What is needed is an exact copy of all the lines below.

*** Records supplied Section Begins ***

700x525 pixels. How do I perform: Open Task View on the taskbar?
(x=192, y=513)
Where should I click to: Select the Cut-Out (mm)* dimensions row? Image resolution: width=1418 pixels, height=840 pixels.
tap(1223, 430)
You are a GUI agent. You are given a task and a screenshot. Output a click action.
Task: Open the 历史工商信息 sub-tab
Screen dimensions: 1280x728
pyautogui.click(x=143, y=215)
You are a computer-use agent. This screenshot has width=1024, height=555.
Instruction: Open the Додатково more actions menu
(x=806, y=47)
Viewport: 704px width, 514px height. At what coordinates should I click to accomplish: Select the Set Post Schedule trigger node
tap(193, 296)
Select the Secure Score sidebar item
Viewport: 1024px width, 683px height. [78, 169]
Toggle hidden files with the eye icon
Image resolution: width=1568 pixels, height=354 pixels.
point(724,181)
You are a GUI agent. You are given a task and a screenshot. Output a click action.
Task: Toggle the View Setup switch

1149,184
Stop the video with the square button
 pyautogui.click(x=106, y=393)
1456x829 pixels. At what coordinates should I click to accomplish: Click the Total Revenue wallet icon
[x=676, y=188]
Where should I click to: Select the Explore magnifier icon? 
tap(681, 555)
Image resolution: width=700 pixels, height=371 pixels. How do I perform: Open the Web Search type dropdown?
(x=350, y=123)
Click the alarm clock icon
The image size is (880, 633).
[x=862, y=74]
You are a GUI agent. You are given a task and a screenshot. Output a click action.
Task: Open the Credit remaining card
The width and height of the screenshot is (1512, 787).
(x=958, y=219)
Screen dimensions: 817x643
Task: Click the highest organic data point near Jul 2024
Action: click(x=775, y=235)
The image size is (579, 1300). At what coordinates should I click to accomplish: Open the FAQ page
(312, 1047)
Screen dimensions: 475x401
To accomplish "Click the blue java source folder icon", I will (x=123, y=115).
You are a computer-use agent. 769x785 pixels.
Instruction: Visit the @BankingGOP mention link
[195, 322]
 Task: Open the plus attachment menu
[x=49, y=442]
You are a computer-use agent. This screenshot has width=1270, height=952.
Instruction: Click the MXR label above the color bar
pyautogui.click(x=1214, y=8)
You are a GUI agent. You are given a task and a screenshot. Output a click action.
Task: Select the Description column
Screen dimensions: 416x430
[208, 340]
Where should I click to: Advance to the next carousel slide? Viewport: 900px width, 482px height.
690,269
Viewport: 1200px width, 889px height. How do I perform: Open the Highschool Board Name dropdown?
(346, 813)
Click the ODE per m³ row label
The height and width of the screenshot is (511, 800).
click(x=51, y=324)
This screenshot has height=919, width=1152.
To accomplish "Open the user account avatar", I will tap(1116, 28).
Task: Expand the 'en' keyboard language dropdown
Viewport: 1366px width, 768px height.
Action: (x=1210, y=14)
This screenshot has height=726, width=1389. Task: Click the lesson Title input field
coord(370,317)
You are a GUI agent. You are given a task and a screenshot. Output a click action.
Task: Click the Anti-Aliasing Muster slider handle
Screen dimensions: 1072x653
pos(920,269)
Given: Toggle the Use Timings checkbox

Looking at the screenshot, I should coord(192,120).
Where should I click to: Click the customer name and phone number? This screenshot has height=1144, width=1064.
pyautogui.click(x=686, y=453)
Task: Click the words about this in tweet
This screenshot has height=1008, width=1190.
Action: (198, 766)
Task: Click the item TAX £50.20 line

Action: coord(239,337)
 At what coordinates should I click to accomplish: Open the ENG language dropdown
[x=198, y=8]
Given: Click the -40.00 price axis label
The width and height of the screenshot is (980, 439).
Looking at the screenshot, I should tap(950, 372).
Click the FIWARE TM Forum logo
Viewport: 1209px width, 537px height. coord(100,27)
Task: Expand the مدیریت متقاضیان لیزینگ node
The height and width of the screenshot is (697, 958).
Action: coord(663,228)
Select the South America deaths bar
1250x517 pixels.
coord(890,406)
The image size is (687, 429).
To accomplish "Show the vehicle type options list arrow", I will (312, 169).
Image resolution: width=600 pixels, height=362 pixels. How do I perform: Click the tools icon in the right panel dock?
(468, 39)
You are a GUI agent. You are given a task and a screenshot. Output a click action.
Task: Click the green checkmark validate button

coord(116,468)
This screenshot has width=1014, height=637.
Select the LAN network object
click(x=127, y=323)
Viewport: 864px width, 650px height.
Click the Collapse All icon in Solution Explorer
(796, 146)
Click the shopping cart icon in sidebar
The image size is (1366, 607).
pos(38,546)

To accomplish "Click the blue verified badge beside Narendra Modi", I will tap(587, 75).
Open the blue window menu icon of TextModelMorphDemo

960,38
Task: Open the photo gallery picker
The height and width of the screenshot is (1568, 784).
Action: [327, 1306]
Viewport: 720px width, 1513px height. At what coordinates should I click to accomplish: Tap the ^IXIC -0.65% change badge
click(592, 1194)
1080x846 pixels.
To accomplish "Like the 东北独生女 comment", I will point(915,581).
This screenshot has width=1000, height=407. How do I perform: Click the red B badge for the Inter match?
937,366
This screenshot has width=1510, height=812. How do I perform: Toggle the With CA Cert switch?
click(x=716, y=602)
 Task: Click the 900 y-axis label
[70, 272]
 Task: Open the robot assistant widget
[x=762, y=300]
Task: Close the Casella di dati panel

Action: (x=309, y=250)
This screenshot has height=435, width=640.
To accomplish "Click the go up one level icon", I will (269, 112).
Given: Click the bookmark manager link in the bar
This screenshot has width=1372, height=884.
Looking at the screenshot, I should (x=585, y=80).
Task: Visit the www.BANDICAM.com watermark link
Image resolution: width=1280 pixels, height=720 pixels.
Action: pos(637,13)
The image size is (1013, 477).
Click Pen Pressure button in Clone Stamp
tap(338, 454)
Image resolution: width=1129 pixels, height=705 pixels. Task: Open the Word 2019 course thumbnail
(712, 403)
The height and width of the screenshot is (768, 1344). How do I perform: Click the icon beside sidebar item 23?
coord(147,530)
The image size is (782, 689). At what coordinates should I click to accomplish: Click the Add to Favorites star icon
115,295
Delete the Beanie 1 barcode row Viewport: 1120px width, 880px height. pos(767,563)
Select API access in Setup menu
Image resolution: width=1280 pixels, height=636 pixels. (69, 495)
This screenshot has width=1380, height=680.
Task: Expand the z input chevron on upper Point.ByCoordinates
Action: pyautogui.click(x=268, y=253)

*** Records supplied Section Ends ***

## [Task solution]
700x525 pixels. How do I perform: Open Task View on the taskbar?
(x=192, y=513)
Where should I click to: Select the Cut-Out (mm)* dimensions row? Image resolution: width=1418 pixels, height=840 pixels.
tap(1223, 430)
You are a GUI agent. You are given a task and a screenshot. Output a click action.
Task: Open the 历史工商信息 sub-tab
Screen dimensions: 1280x728
pyautogui.click(x=143, y=215)
You are a computer-use agent. This screenshot has width=1024, height=555.
Instruction: Open the Додатково more actions menu
(x=806, y=47)
Viewport: 704px width, 514px height. At what coordinates should I click to accomplish: Select the Set Post Schedule trigger node
tap(193, 296)
Select the Secure Score sidebar item
Viewport: 1024px width, 683px height. [78, 169]
Toggle hidden files with the eye icon
Image resolution: width=1568 pixels, height=354 pixels.
point(724,181)
You are a GUI agent. You are given a task and a screenshot. Output a click action.
Task: Toggle the View Setup switch

1149,184
Stop the video with the square button
 pyautogui.click(x=106, y=393)
1456x829 pixels. At what coordinates should I click to accomplish: Click the Total Revenue wallet icon
[x=676, y=188]
Where should I click to: Select the Explore magnifier icon? 
tap(681, 555)
Image resolution: width=700 pixels, height=371 pixels. How do I perform: Open the Web Search type dropdown?
(x=350, y=123)
Click the alarm clock icon
The image size is (880, 633).
[x=862, y=74]
You are a GUI agent. You are given a task and a screenshot. Output a click action.
Task: Open the Credit remaining card
The width and height of the screenshot is (1512, 787).
(x=958, y=219)
Screen dimensions: 817x643
Task: Click the highest organic data point near Jul 2024
Action: click(x=775, y=235)
The image size is (579, 1300). At what coordinates should I click to accomplish: Open the FAQ page
(312, 1047)
Screen dimensions: 475x401
To accomplish "Click the blue java source folder icon", I will (x=123, y=115).
You are a computer-use agent. 769x785 pixels.
Instruction: Visit the @BankingGOP mention link
[195, 322]
 Task: Open the plus attachment menu
[x=49, y=442]
You are a computer-use agent. This screenshot has width=1270, height=952.
Instruction: Click the MXR label above the color bar
pyautogui.click(x=1214, y=8)
You are a GUI agent. You are given a task and a screenshot. Output a click action.
Task: Select the Description column
Screen dimensions: 416x430
[208, 340]
Where should I click to: Advance to the next carousel slide? Viewport: 900px width, 482px height.
690,269
Viewport: 1200px width, 889px height. How do I perform: Open the Highschool Board Name dropdown?
(346, 813)
Click the ODE per m³ row label
The height and width of the screenshot is (511, 800).
click(x=51, y=324)
This screenshot has height=919, width=1152.
To accomplish "Open the user account avatar", I will tap(1116, 28).
Task: Expand the 'en' keyboard language dropdown
Viewport: 1366px width, 768px height.
Action: (x=1210, y=14)
This screenshot has height=726, width=1389. Task: Click the lesson Title input field
coord(370,317)
You are a GUI agent. You are given a task and a screenshot. Output a click action.
Task: Click the Anti-Aliasing Muster slider handle
Screen dimensions: 1072x653
pos(920,269)
Given: Toggle the Use Timings checkbox

Looking at the screenshot, I should coord(192,120).
Where should I click to: Click the customer name and phone number? This screenshot has height=1144, width=1064.
pyautogui.click(x=686, y=453)
Task: Click the words about this in tweet
This screenshot has height=1008, width=1190.
Action: (198, 766)
Task: Click the item TAX £50.20 line

Action: coord(239,337)
 At what coordinates should I click to accomplish: Open the ENG language dropdown
[x=198, y=8]
Given: Click the -40.00 price axis label
The width and height of the screenshot is (980, 439).
Looking at the screenshot, I should tap(950, 372).
Click the FIWARE TM Forum logo
Viewport: 1209px width, 537px height. coord(100,27)
Task: Expand the مدیریت متقاضیان لیزینگ node
The height and width of the screenshot is (697, 958).
Action: coord(663,228)
Select the South America deaths bar
1250x517 pixels.
coord(890,406)
The image size is (687, 429).
To accomplish "Show the vehicle type options list arrow", I will (312, 169).
Image resolution: width=600 pixels, height=362 pixels. How do I perform: Click the tools icon in the right panel dock?
(468, 39)
You are a GUI agent. You are given a task and a screenshot. Output a click action.
Task: Click the green checkmark validate button

coord(116,468)
This screenshot has width=1014, height=637.
Select the LAN network object
click(x=127, y=323)
Viewport: 864px width, 650px height.
Click the Collapse All icon in Solution Explorer
(796, 146)
Click the shopping cart icon in sidebar
The image size is (1366, 607).
pos(38,546)

To accomplish "Click the blue verified badge beside Narendra Modi", I will tap(587, 75).
Open the blue window menu icon of TextModelMorphDemo

960,38
Task: Open the photo gallery picker
The height and width of the screenshot is (1568, 784).
Action: [327, 1306]
Viewport: 720px width, 1513px height. At what coordinates should I click to accomplish: Tap the ^IXIC -0.65% change badge
click(592, 1194)
1080x846 pixels.
To accomplish "Like the 东北独生女 comment", I will point(915,581).
This screenshot has width=1000, height=407. How do I perform: Click the red B badge for the Inter match?
937,366
This screenshot has width=1510, height=812. How do I perform: Toggle the With CA Cert switch?
click(x=716, y=602)
 Task: Click the 900 y-axis label
[70, 272]
 Task: Open the robot assistant widget
[x=762, y=300]
Task: Close the Casella di dati panel

Action: (x=309, y=250)
This screenshot has height=435, width=640.
To accomplish "Click the go up one level icon", I will (269, 112).
Given: Click the bookmark manager link in the bar
This screenshot has width=1372, height=884.
Looking at the screenshot, I should (x=585, y=80).
Task: Visit the www.BANDICAM.com watermark link
Image resolution: width=1280 pixels, height=720 pixels.
Action: pos(637,13)
The image size is (1013, 477).
Click Pen Pressure button in Clone Stamp
tap(338, 454)
Image resolution: width=1129 pixels, height=705 pixels. Task: Open the Word 2019 course thumbnail
(712, 403)
The height and width of the screenshot is (768, 1344). How do I perform: Click the icon beside sidebar item 23?
coord(147,530)
The image size is (782, 689). At what coordinates should I click to accomplish: Click the Add to Favorites star icon
115,295
Delete the Beanie 1 barcode row Viewport: 1120px width, 880px height. pos(767,563)
Select API access in Setup menu
Image resolution: width=1280 pixels, height=636 pixels. (69, 495)
This screenshot has width=1380, height=680.
Task: Expand the z input chevron on upper Point.ByCoordinates
Action: pyautogui.click(x=268, y=253)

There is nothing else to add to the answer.